● BRIEF
Read the data and repeat all of it exactly.

☆ ☆ ☆ ☆ ☆

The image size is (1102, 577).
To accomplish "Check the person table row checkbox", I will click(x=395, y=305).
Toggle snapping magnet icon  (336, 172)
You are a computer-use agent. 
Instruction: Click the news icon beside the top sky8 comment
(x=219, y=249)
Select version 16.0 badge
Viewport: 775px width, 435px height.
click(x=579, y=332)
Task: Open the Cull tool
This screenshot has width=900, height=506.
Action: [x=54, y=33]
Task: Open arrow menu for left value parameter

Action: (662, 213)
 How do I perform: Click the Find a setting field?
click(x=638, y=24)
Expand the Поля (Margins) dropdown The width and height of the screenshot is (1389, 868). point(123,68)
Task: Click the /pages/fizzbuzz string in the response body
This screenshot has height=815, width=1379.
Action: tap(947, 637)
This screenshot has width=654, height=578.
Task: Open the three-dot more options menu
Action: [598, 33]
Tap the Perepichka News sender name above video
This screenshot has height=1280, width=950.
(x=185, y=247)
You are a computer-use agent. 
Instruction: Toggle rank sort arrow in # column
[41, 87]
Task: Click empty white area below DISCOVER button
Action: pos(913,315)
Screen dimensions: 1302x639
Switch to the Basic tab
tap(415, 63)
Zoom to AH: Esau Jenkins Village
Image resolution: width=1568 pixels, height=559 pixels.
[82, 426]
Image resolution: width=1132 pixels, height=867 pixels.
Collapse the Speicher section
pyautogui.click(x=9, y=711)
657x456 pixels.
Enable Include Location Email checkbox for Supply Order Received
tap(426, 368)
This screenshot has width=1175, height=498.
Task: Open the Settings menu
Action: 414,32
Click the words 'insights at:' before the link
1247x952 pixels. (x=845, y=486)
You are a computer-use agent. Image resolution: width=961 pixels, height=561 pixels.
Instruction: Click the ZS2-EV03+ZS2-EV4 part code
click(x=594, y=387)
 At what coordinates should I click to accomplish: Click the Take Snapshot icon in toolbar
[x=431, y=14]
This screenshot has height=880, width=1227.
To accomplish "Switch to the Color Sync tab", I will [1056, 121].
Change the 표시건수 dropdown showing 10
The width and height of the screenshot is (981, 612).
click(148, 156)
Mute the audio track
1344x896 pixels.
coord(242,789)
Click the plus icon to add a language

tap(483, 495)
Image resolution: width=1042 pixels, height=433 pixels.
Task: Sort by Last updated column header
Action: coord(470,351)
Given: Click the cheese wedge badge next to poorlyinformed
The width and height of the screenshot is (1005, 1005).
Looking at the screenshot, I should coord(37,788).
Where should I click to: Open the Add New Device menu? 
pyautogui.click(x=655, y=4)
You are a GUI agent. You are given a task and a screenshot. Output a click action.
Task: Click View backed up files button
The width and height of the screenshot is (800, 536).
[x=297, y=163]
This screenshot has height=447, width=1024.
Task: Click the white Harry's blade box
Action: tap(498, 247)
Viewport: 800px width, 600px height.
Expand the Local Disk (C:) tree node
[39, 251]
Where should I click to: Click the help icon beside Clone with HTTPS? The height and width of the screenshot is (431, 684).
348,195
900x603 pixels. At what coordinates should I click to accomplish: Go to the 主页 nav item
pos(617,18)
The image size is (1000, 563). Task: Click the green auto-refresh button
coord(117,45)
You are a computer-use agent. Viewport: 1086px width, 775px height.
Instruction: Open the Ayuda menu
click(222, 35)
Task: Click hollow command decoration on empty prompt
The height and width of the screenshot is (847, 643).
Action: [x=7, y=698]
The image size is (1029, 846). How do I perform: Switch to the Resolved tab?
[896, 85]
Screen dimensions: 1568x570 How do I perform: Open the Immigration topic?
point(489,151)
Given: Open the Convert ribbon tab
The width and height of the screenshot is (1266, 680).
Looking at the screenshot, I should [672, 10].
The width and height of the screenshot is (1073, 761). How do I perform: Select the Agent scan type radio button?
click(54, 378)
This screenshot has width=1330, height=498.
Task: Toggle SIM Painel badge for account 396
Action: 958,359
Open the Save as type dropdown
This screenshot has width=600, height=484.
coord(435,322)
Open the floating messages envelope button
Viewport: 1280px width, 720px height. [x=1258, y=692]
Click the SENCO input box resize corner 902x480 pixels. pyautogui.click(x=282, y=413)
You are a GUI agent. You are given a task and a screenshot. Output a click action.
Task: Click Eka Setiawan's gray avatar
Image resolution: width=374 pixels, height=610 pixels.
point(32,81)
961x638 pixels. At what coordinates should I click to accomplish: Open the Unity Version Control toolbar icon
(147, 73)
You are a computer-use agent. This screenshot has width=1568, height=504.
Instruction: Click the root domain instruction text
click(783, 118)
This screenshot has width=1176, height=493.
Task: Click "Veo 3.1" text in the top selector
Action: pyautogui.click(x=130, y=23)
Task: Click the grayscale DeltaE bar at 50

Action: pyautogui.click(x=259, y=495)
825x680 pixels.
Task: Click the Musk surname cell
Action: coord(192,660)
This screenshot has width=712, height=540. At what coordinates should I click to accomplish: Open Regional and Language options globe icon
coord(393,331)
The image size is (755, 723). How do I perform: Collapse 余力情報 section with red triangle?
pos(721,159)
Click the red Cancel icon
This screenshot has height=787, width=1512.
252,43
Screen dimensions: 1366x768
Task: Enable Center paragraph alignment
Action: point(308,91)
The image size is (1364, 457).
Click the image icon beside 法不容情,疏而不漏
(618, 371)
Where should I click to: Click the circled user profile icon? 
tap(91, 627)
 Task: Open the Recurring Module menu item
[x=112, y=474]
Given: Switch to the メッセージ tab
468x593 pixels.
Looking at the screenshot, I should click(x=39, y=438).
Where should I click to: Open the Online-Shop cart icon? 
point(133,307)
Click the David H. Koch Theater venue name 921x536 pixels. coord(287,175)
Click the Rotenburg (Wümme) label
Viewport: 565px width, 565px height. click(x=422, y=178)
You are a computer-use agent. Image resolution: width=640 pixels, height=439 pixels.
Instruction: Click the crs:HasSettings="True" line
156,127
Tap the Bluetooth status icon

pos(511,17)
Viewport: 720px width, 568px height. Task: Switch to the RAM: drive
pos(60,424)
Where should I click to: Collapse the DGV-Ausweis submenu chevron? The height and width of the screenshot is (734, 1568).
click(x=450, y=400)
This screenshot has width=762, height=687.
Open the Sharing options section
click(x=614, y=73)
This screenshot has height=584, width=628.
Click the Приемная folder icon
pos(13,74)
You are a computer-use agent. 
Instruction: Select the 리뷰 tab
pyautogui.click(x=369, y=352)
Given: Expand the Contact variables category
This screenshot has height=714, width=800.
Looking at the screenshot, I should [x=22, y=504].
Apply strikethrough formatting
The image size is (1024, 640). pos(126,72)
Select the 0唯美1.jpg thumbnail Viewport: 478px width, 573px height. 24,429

☆ ☆ ☆ ☆ ☆

● TASK RESPONSE
The image size is (1102, 577).
To accomplish "Check the person table row checkbox", I will click(x=395, y=305).
Toggle snapping magnet icon  (336, 172)
You are a computer-use agent. 
Instruction: Click the news icon beside the top sky8 comment
(x=219, y=249)
Select version 16.0 badge
Viewport: 775px width, 435px height.
click(x=579, y=332)
Task: Open the Cull tool
This screenshot has width=900, height=506.
Action: [x=54, y=33]
Task: Open arrow menu for left value parameter

Action: (662, 213)
 How do I perform: Click the Find a setting field?
click(x=638, y=24)
Expand the Поля (Margins) dropdown The width and height of the screenshot is (1389, 868). point(123,68)
Task: Click the /pages/fizzbuzz string in the response body
This screenshot has height=815, width=1379.
Action: tap(947, 637)
This screenshot has width=654, height=578.
Task: Open the three-dot more options menu
Action: [598, 33]
Tap the Perepichka News sender name above video
This screenshot has height=1280, width=950.
(x=185, y=247)
You are a computer-use agent. 
Instruction: Toggle rank sort arrow in # column
[41, 87]
Task: Click empty white area below DISCOVER button
Action: pos(913,315)
Screen dimensions: 1302x639
Switch to the Basic tab
tap(415, 63)
Zoom to AH: Esau Jenkins Village
Image resolution: width=1568 pixels, height=559 pixels.
[82, 426]
Image resolution: width=1132 pixels, height=867 pixels.
Collapse the Speicher section
pyautogui.click(x=9, y=711)
657x456 pixels.
Enable Include Location Email checkbox for Supply Order Received
tap(426, 368)
This screenshot has width=1175, height=498.
Task: Open the Settings menu
Action: 414,32
Click the words 'insights at:' before the link
1247x952 pixels. (x=845, y=486)
You are a computer-use agent. Image resolution: width=961 pixels, height=561 pixels.
Instruction: Click the ZS2-EV03+ZS2-EV4 part code
click(x=594, y=387)
 At what coordinates should I click to accomplish: Click the Take Snapshot icon in toolbar
[x=431, y=14]
This screenshot has height=880, width=1227.
To accomplish "Switch to the Color Sync tab", I will [1056, 121].
Change the 표시건수 dropdown showing 10
The width and height of the screenshot is (981, 612).
click(148, 156)
Mute the audio track
1344x896 pixels.
coord(242,789)
Click the plus icon to add a language

tap(483, 495)
Image resolution: width=1042 pixels, height=433 pixels.
Task: Sort by Last updated column header
Action: coord(470,351)
Given: Click the cheese wedge badge next to poorlyinformed
The width and height of the screenshot is (1005, 1005).
Looking at the screenshot, I should coord(37,788).
Where should I click to: Open the Add New Device menu? 
pyautogui.click(x=655, y=4)
You are a GUI agent. You are given a task and a screenshot. Output a click action.
Task: Click View backed up files button
The width and height of the screenshot is (800, 536).
[x=297, y=163]
This screenshot has height=447, width=1024.
Task: Click the white Harry's blade box
Action: tap(498, 247)
Viewport: 800px width, 600px height.
Expand the Local Disk (C:) tree node
[39, 251]
Where should I click to: Click the help icon beside Clone with HTTPS? The height and width of the screenshot is (431, 684).
348,195
900x603 pixels. At what coordinates should I click to accomplish: Go to the 主页 nav item
pos(617,18)
The image size is (1000, 563). Task: Click the green auto-refresh button
coord(117,45)
You are a computer-use agent. Viewport: 1086px width, 775px height.
Instruction: Open the Ayuda menu
click(222, 35)
Task: Click hollow command decoration on empty prompt
The height and width of the screenshot is (847, 643).
Action: [x=7, y=698]
The image size is (1029, 846). How do I perform: Switch to the Resolved tab?
[896, 85]
Screen dimensions: 1568x570 How do I perform: Open the Immigration topic?
point(489,151)
Given: Open the Convert ribbon tab
The width and height of the screenshot is (1266, 680).
Looking at the screenshot, I should [672, 10].
The width and height of the screenshot is (1073, 761). How do I perform: Select the Agent scan type radio button?
click(54, 378)
This screenshot has width=1330, height=498.
Task: Toggle SIM Painel badge for account 396
Action: 958,359
Open the Save as type dropdown
This screenshot has width=600, height=484.
coord(435,322)
Open the floating messages envelope button
Viewport: 1280px width, 720px height. [x=1258, y=692]
Click the SENCO input box resize corner 902x480 pixels. pyautogui.click(x=282, y=413)
You are a GUI agent. You are given a task and a screenshot. Output a click action.
Task: Click Eka Setiawan's gray avatar
Image resolution: width=374 pixels, height=610 pixels.
point(32,81)
961x638 pixels. At what coordinates should I click to accomplish: Open the Unity Version Control toolbar icon
(147, 73)
You are a computer-use agent. This screenshot has width=1568, height=504.
Instruction: Click the root domain instruction text
click(783, 118)
This screenshot has width=1176, height=493.
Task: Click "Veo 3.1" text in the top selector
Action: pyautogui.click(x=130, y=23)
Task: Click the grayscale DeltaE bar at 50

Action: pyautogui.click(x=259, y=495)
825x680 pixels.
Task: Click the Musk surname cell
Action: coord(192,660)
This screenshot has width=712, height=540. At what coordinates should I click to accomplish: Open Regional and Language options globe icon
coord(393,331)
The image size is (755, 723). How do I perform: Collapse 余力情報 section with red triangle?
pos(721,159)
Click the red Cancel icon
This screenshot has height=787, width=1512.
252,43
Screen dimensions: 1366x768
Task: Enable Center paragraph alignment
Action: point(308,91)
The image size is (1364, 457).
Click the image icon beside 法不容情,疏而不漏
(618, 371)
Where should I click to: Click the circled user profile icon? 
tap(91, 627)
 Task: Open the Recurring Module menu item
[x=112, y=474]
Given: Switch to the メッセージ tab
468x593 pixels.
Looking at the screenshot, I should click(x=39, y=438).
Where should I click to: Open the Online-Shop cart icon? 
point(133,307)
Click the David H. Koch Theater venue name 921x536 pixels. coord(287,175)
Click the Rotenburg (Wümme) label
Viewport: 565px width, 565px height. click(x=422, y=178)
You are a computer-use agent. Image resolution: width=640 pixels, height=439 pixels.
Instruction: Click the crs:HasSettings="True" line
156,127
Tap the Bluetooth status icon

pos(511,17)
Viewport: 720px width, 568px height. Task: Switch to the RAM: drive
pos(60,424)
Where should I click to: Collapse the DGV-Ausweis submenu chevron? The height and width of the screenshot is (734, 1568).
click(x=450, y=400)
This screenshot has width=762, height=687.
Open the Sharing options section
click(x=614, y=73)
This screenshot has height=584, width=628.
Click the Приемная folder icon
pos(13,74)
You are a computer-use agent. 
Instruction: Select the 리뷰 tab
pyautogui.click(x=369, y=352)
Given: Expand the Contact variables category
This screenshot has height=714, width=800.
Looking at the screenshot, I should [x=22, y=504].
Apply strikethrough formatting
The image size is (1024, 640). pos(126,72)
Select the 0唯美1.jpg thumbnail Viewport: 478px width, 573px height. 24,429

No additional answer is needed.